The output should be every line below, retyped exactly, with no images.
======== EXERCISE MATERIAL
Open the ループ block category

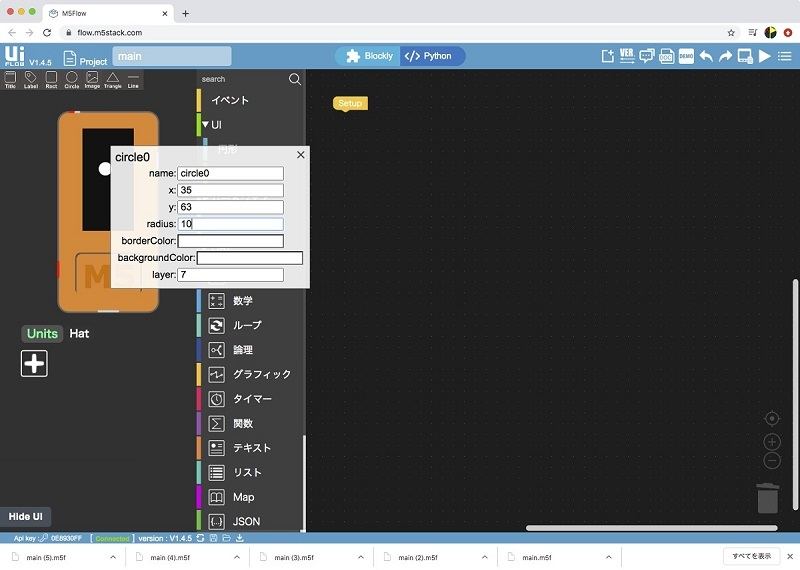(x=247, y=325)
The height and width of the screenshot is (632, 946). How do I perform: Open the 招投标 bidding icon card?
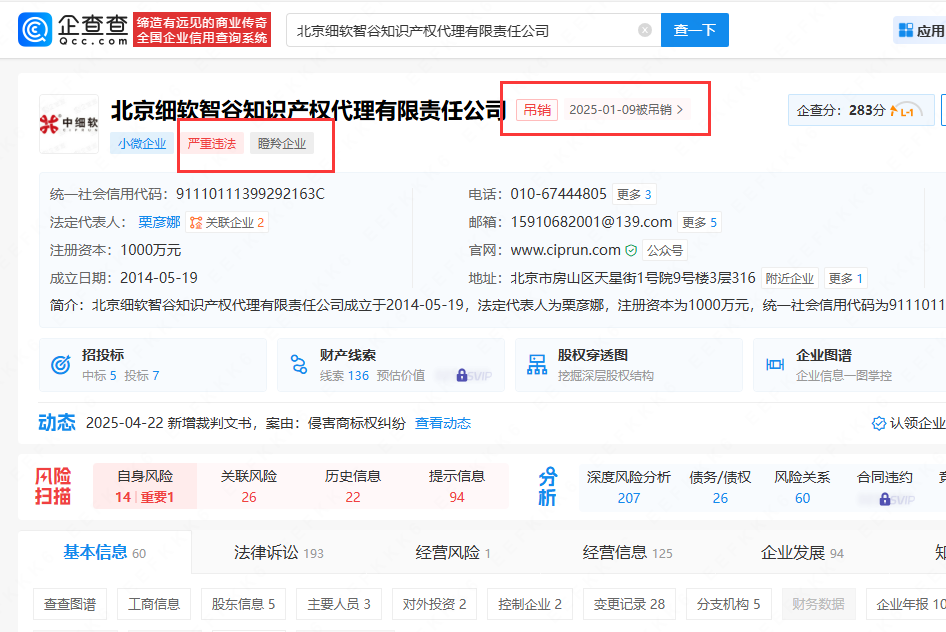coord(61,365)
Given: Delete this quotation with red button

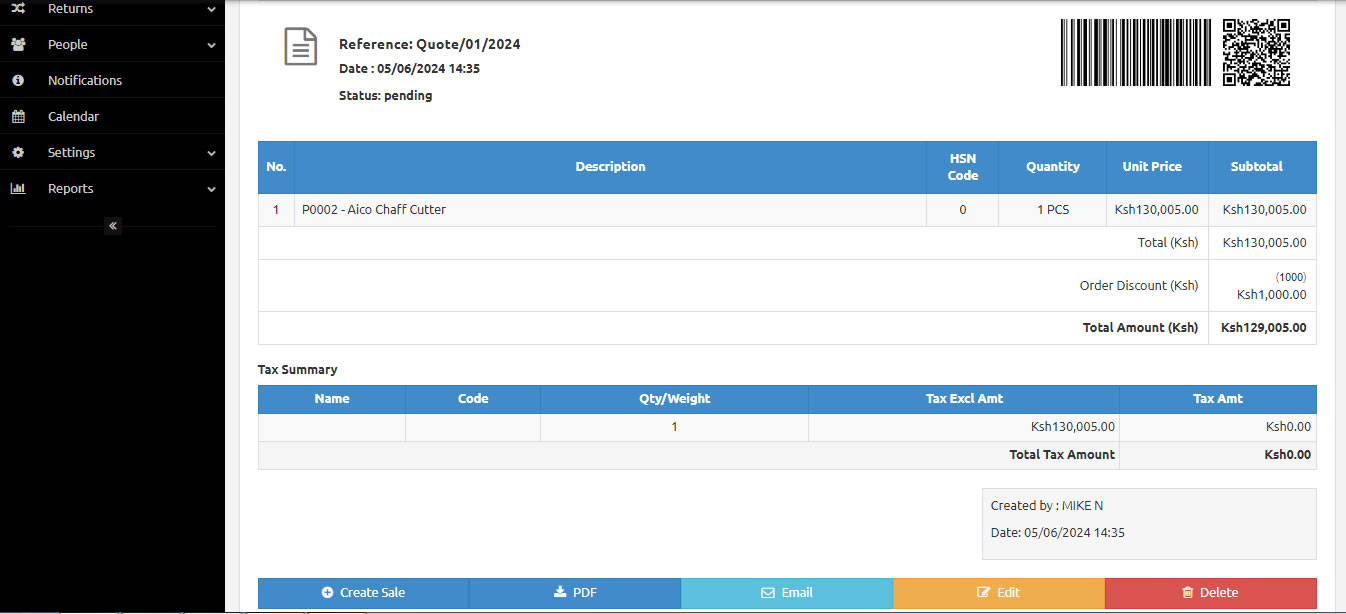Looking at the screenshot, I should click(1210, 593).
================
■ FINAL ANSWER
Open the ループ block category

(x=247, y=325)
The height and width of the screenshot is (632, 946). How do I perform: Open the 招投标 bidding icon card?
coord(61,365)
Given: Delete this quotation with red button

Looking at the screenshot, I should click(1210, 593).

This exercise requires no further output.